A man is walking away from a lamppost with a light source h = 6 m above the ground. The man is m = 1.5 m tall. How long is the man's shadow when he is d = 11 m from the lamppost? (Hint: Use similar triangles.)

To find the length of the man's shadow, we can use the concept of similar triangles.
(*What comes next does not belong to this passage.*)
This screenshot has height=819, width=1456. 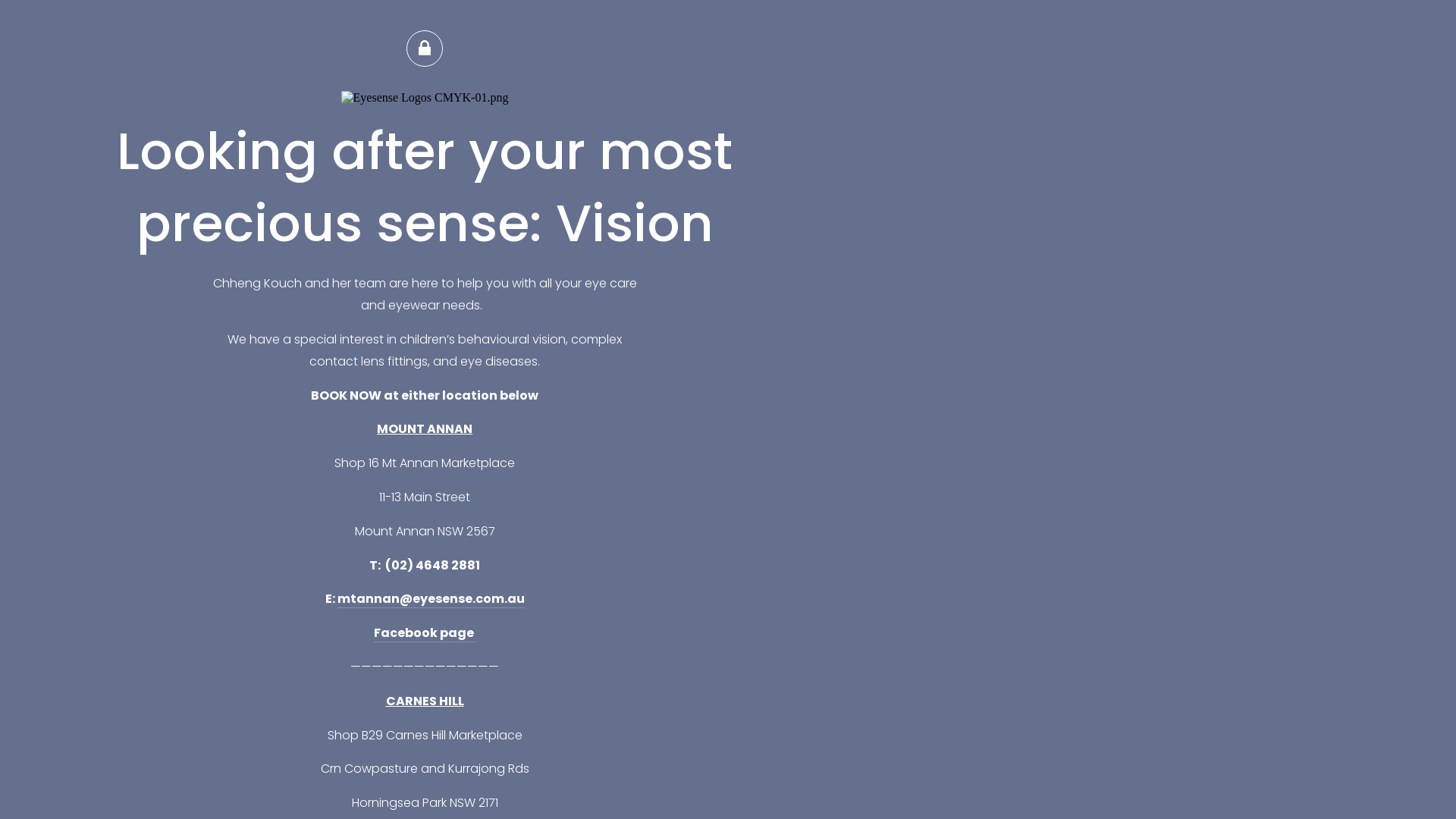 I want to click on 'mtannan@eyesense.com.au', so click(x=429, y=598).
Let's consider the two triangles formed by the man, his shadow, and the lamppost.

In the first triangle, we have the man's height (1.5 m) as the vertical side, and the length of his shadow (let's call it s) as the horizontal side.

In the second triangle, we have the height of the lamppost (6 m) as the vertical side, and the distance between the man and the lamppost (11 m) as the horizontal side.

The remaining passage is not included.